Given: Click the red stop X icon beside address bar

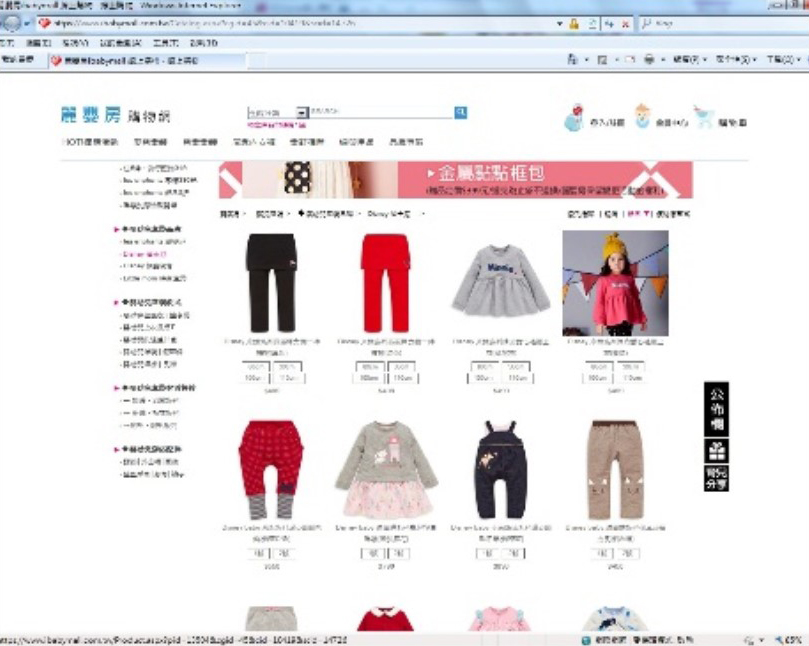Looking at the screenshot, I should (x=625, y=23).
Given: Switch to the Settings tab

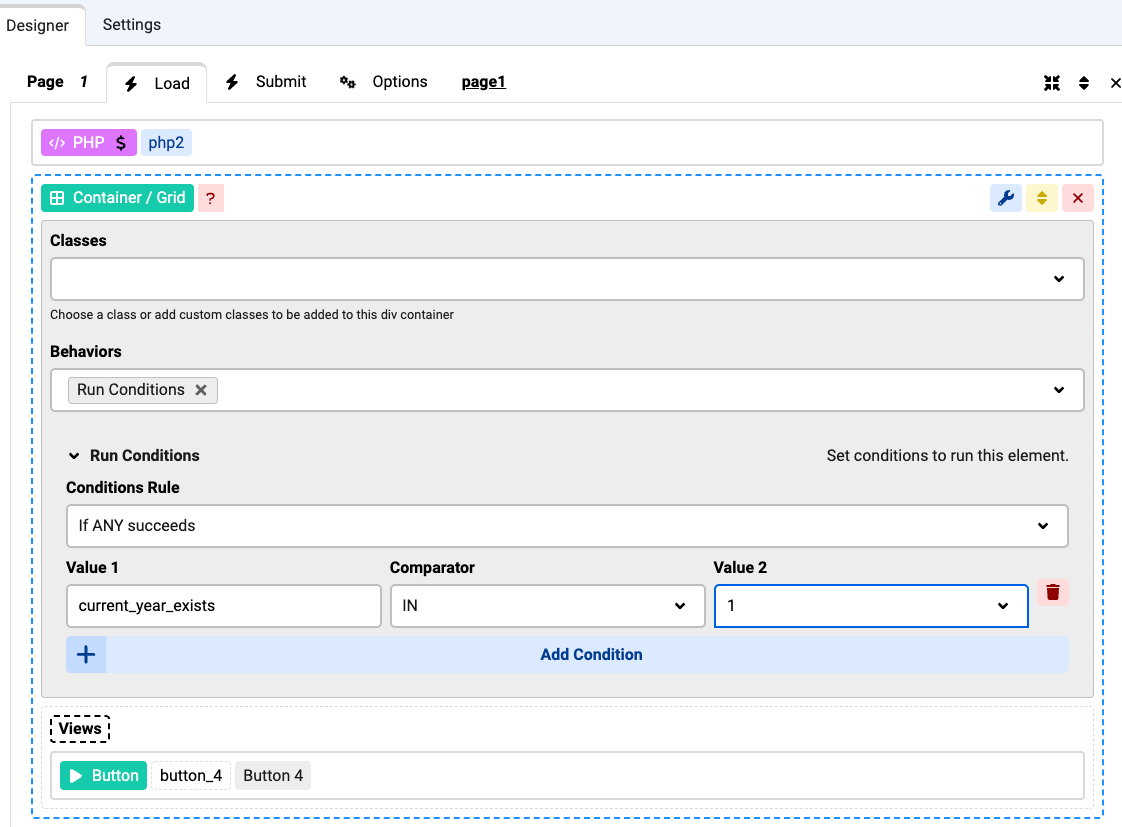Looking at the screenshot, I should tap(131, 24).
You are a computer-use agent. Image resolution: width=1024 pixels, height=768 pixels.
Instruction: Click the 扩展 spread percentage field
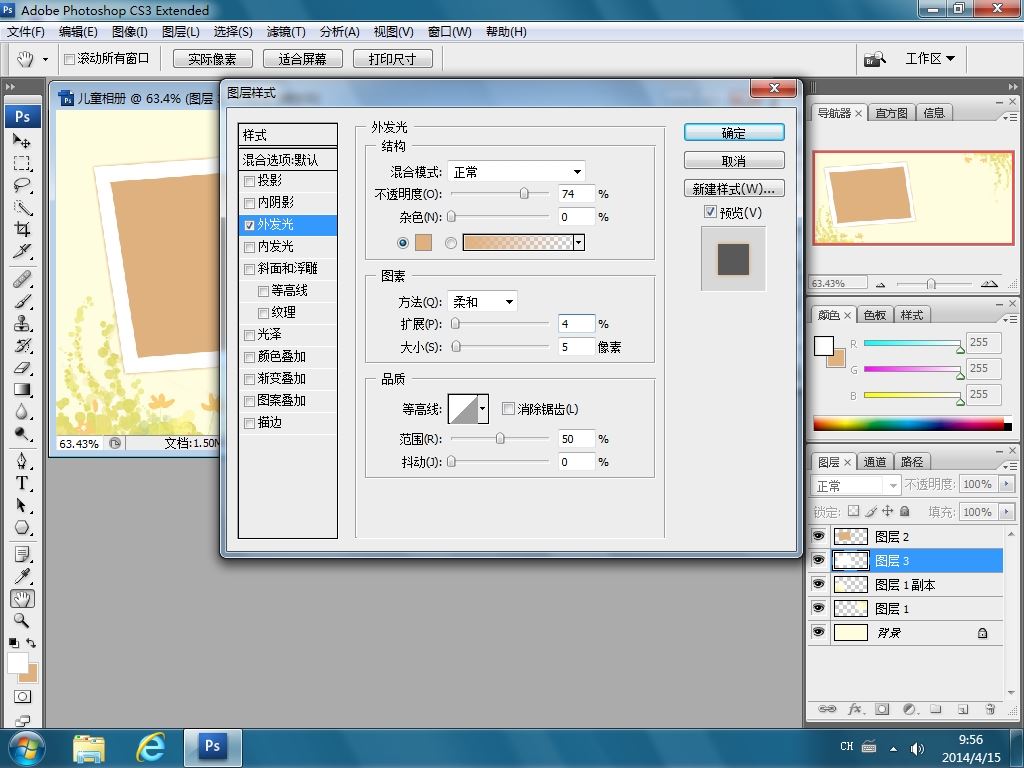(576, 324)
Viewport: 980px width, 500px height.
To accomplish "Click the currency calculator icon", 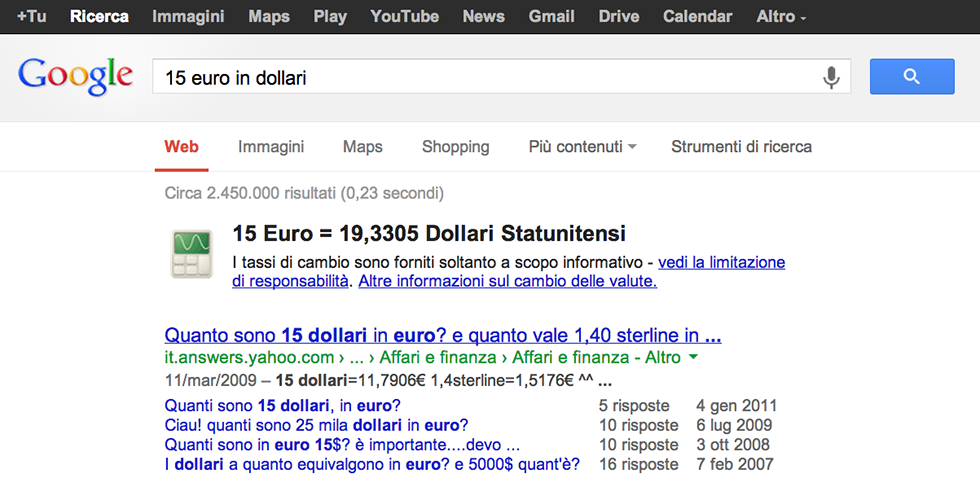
--*--
__Your instructions__
Copy out each line of the entries where the word "width" is found.

__Task response__
You are a computer-use agent. Image resolution: width=1024 pixels, height=768 pixels.
Viewport: 980px width, 500px height.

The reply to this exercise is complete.